## EXPLORE THE MATERIAL:
(a) Decide whether each statement agrees with the Lisbon protest report, and answer yes or no, quoting the deciding words of the report. (i) The CGTP is demanding that wages and pensions go up by at least 10%. (ii) Portugal's Economy Minister agreed to have the government cap food prices. (iii) As of Jan. 1, private-sector salaries rose by a larger percentage than civil servants' salaries.
(b) Output the part of the Lisbon protest report starting with "Portugal’s Economy Minister" and going on through "best price-setting mechanism.", copied word for word.

## PASSAGE PROVIDED:

**********

LISBON, March 18 (Reuters) – Thousands of protesters packed downtown Lisbon on Saturday to demand higher wages and pensions and government intervention to limit soaring food prices that they say are strangling already tight budgets.
Metal worker Paula Gonçalves, 51, said people were protesting “against low wages, precariousness and for more justice” for workers.
“We, the workers, are the ones who produce, we give everything we have … and the profit is everything to the employers and nothing to us,” she said.
Portugal is one of the poorest countries in Western Europe and official data shows that more than 50% of Portuguese workers earned less than 1,000 euros ($1,067) a month in the past year, while the minimum wage is just 760 euros a month.
According to Eurostat data, the minimum wage in Portugal – measured in purchasing power parities rather than current prices – will be €681 a month in 2023, the 12th lowest of the 15 countries in the European Union that have minimum wages. This compares to 726 euros in Poland, 775 euros in Greece or 798 euros in Spain.
Portugal’s largest umbrella union, the CGTP, which called for the protests, is demanding an immediate increase in wages and pensions by at least 10% and asking the government to cap prices on basic commodities.
Portugal’s Economy Minister Antonio Costa Silva on Friday ruled out any government intervention to curb rising food prices, citing the market as the best price-setting mechanism.
As of Jan. 1, civil servants’ salaries rose by an average of 3.6% from 2022 levels and those of the private sector by 5.1%, while pensions rose by a maximum of 4.83%, government data showed.

**********

## COLLECTED DATA:
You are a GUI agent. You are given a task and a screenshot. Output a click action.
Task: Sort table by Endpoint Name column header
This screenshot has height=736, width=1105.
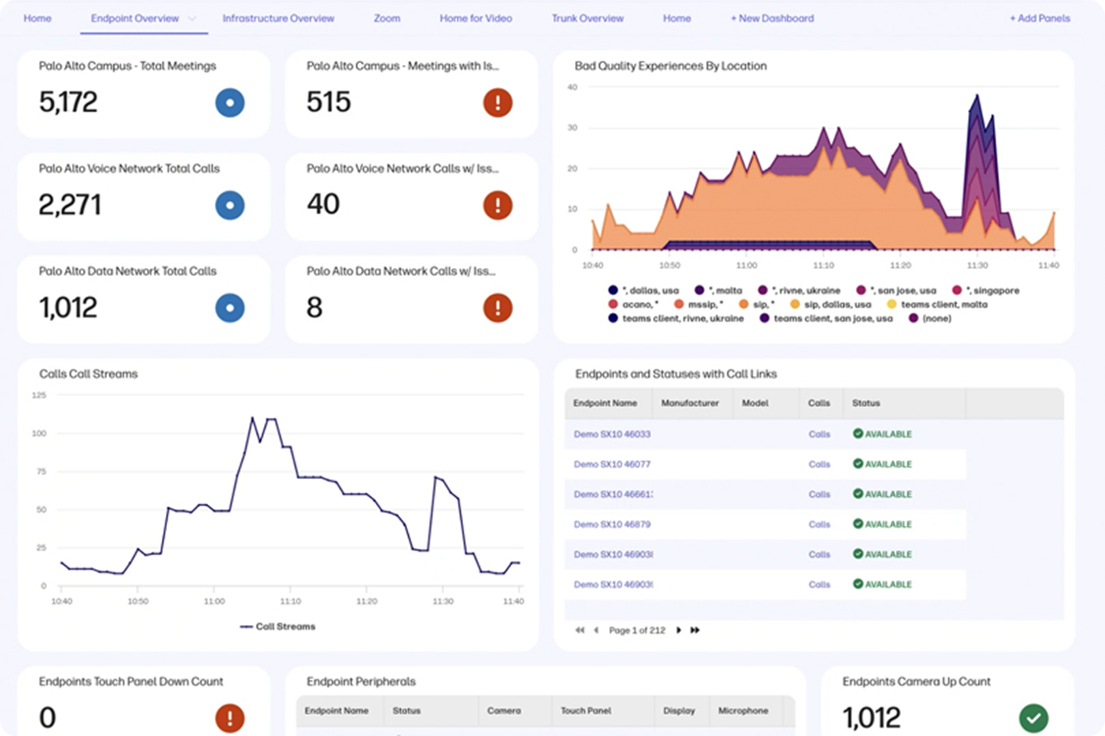click(x=605, y=403)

**********

## YOUR WRITTEN ANSWERS:
(a)
(i) Yes: "is demanding an immediate increase in wages and pensions by at least 10%"
(ii) No: "ruled out any government intervention to curb rising food prices"
(iii) Yes: "civil servants’ salaries rose by an average of 3.6% from 2022 levels and those of the private sector by 5.1%"

(b)
Portugal’s Economy Minister Antonio Costa Silva on Friday ruled out any government intervention to curb rising food prices, citing the market as the best price-setting mechanism.